Regulating the electronic structure of CoP nanoflowers by molybdenum incorporation for enhanced lithium and sodium storage

Developing novel anode materials with highly efficient and earth-abundant for electrochemical energy storage are vitally paramount, but extremely challenging for the enhancement of alkali ions storage performance. Herein, the rational design of bimetallic Co1-xMoxP encapsulated within nitrogen-doped carbon matrix (Co1xMoxP/NC) is proposed and explored as anodes for lithium/sodium-ion batteries. Benefiting from the atom-level coordination induced hybrid composites with electronic structure modification and unique nanostructure, the asprepared Co0.7Mo0.3P/NC obtained by tuning the optimized atom ratio demonstrates superior rate performance and high cycling stability. The density functional theory (DFT) calculation indicates that the improved performance is attributed the optimized electronic structure and enriched density of Fermi energy center.

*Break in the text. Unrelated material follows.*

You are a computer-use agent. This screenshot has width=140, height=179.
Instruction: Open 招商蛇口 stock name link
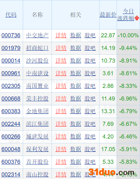(x=37, y=48)
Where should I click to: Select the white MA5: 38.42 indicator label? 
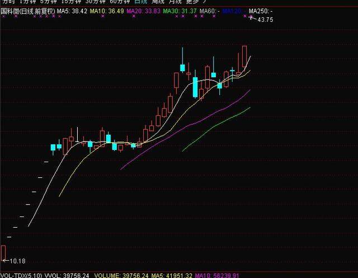click(72, 11)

This work not only provides basis for electronic structure engineering from the well-designed metal phosphides, but also opens up a novel avenue for developing advanced electrodes in various electrochemical applications.

Automated summary

In this study, a rational design of bimetallic Co1-xMoxP encapsulated within a nitrogen-doped carbon matrix was proposed as an anode for lithium/sodium-ion batteries, showing superior rate performance and high cycling stability. The improved performance was attributed to optimized electronic structure and enriched density of Fermi energy center, providing a basis for electronic structure engineering and development of advanced electrodes in various electrochemical applications.